QUESTIONS »
A – In the text about living with Type 1 Diabetes, how soon after the diagnosis did Brad and the writer travel to Thailand?
B – Repeat word for word the part of the Type 1 Diabetes text starting at "When thinking about" and ending at "million...but a lot.".

DOCUMENT EXCERPT »
::::
When thinking about our lives and the interesting things that we've done as a family, I sometimes forget I am a person with Type 1 Diabetes. For most of the last 12 years, I have been attached to an insulin pump and testing my blood glucose a million times per day. Well, not quite a million...but a lot.

It's strange that sometimes I can forget about Diabetes, even though I have a device tethered to my body 24/7, but I do.

I also sometimes forget that I'm living a really remarkable life:

  • Brad and I traveled to Thailand 6 weeks after my diagnosis, which included a 3-day trek in Chiang Mai.
  • We've trekked the Inca trail in Peru
  • Earlier this year, we took a 38-day / 3800 mile road trip across Argentina with our two young daughters (6 & 1-1/2 years old).
  • I travel internationally on a regular basis, including 13 countries (some multiple times) since diagnosis and lived in/had health insurance in 3 countries.
  • I've been walking approximately 21 miles per week
  • We had an accidental, unassisted homebirth with daughter #2

--- and I have Type 1 Diabetes!!!
::::
(Collected data entries)
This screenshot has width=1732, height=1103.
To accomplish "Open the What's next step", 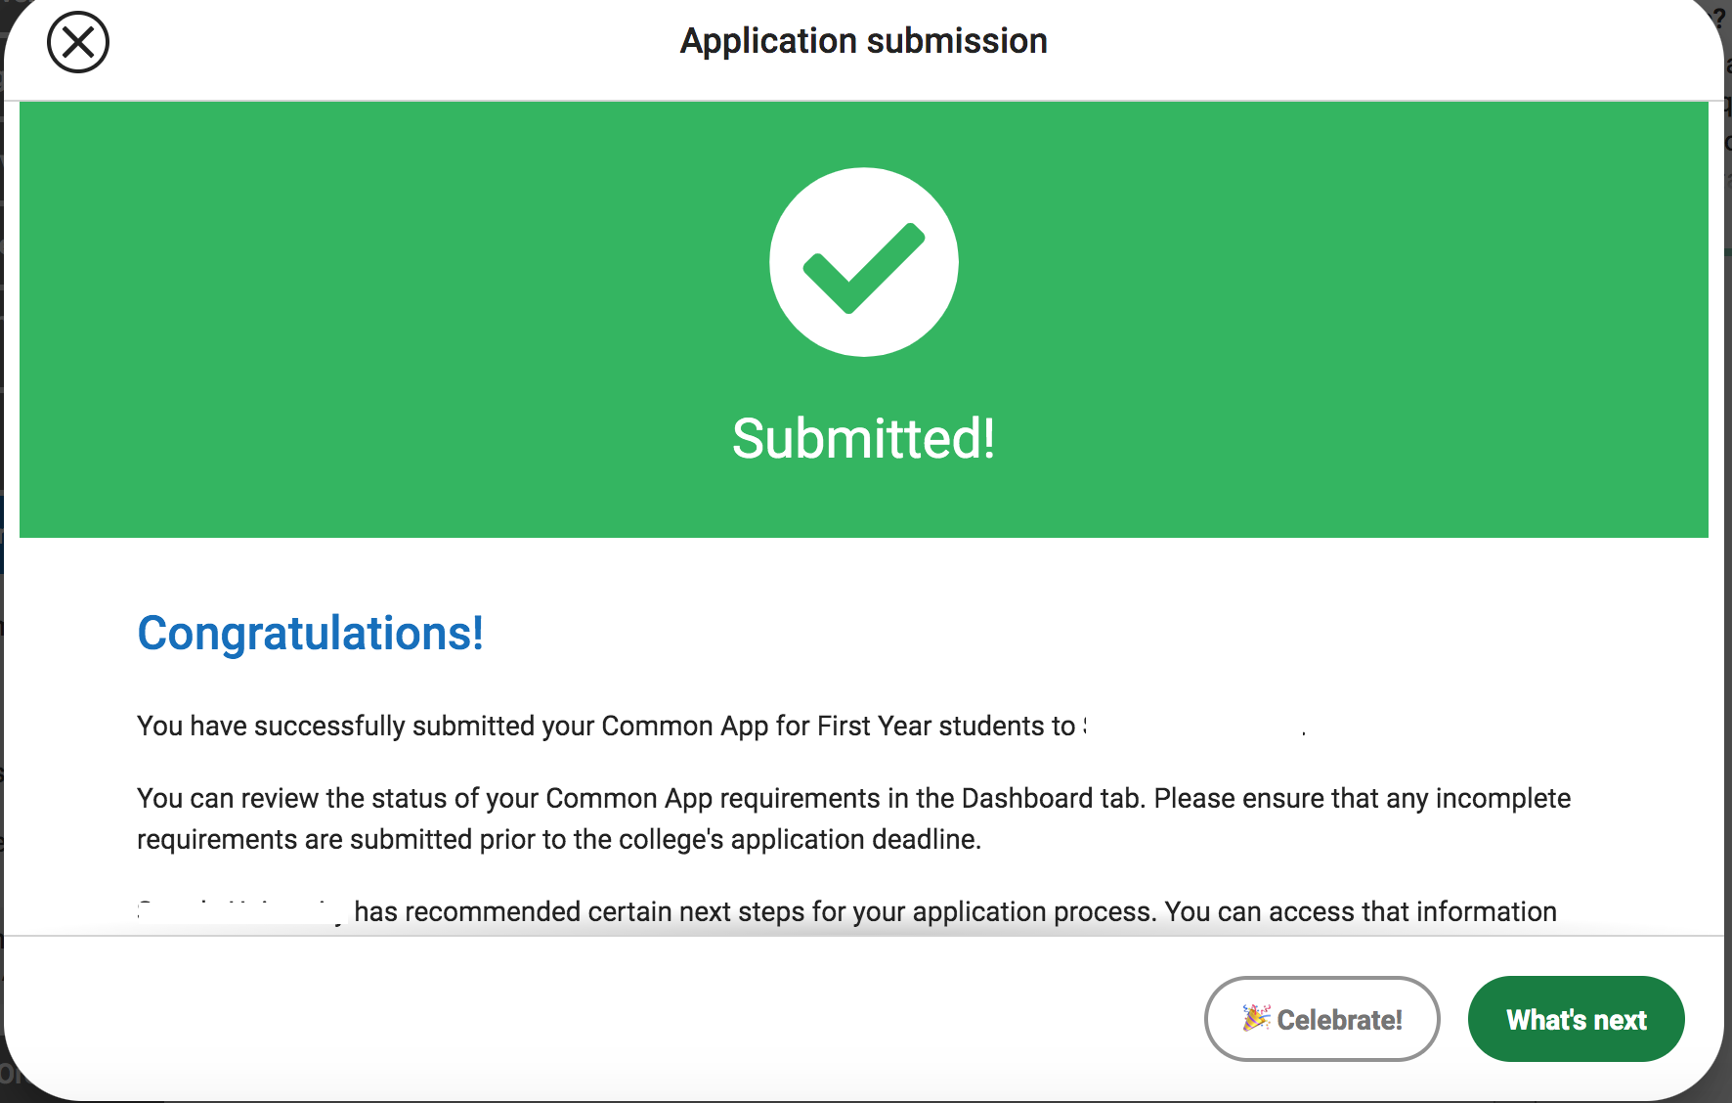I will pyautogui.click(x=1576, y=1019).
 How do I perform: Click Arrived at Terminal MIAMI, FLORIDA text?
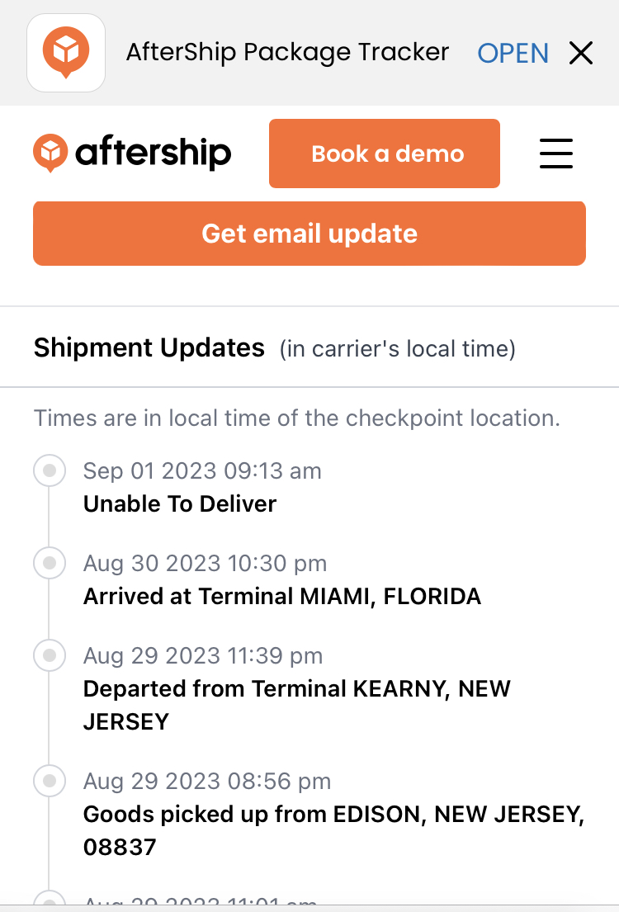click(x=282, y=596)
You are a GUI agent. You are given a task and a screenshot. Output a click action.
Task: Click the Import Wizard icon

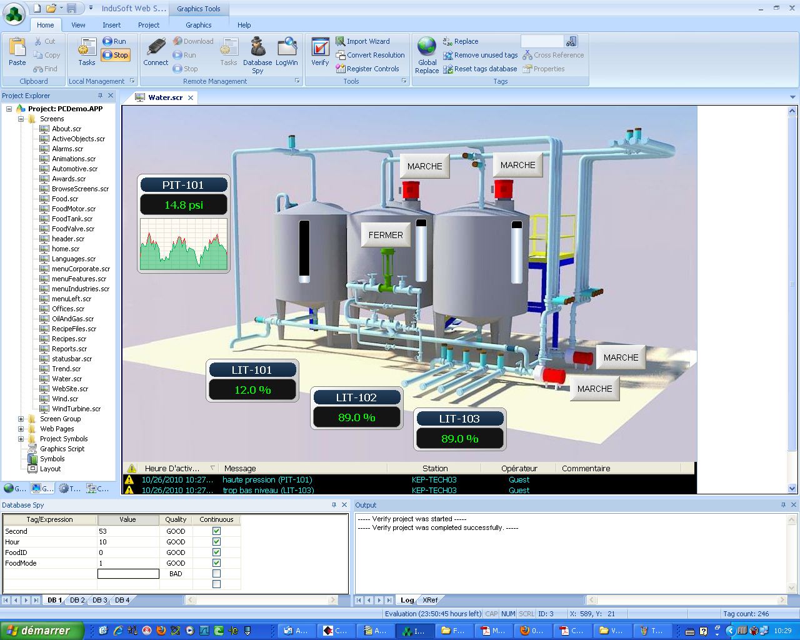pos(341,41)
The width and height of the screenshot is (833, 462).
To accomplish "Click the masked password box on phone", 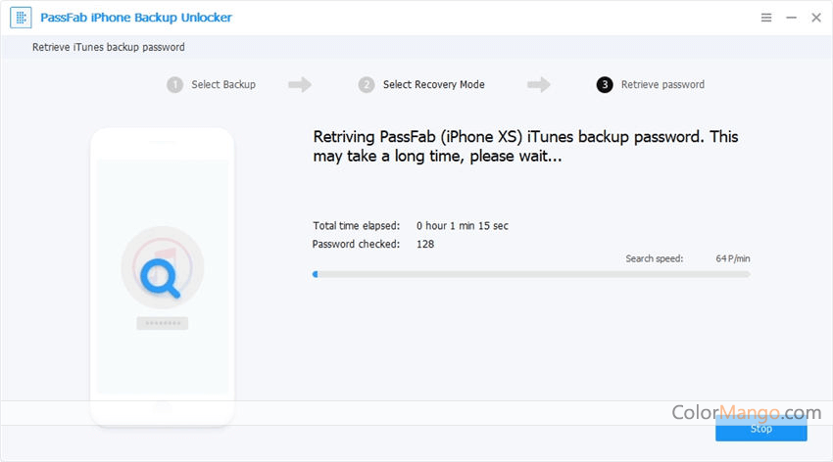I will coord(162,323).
::::
YOUR WRITTEN ANSWERS »
A – Six weeks after the diagnosis.

B –
When thinking about our lives and the interesting things that we've done as a family, I sometimes forget I am a person with Type 1 Diabetes. For most of the last 12 years, I have been attached to an insulin pump and testing my blood glucose a million times per day. Well, not quite a million...but a lot.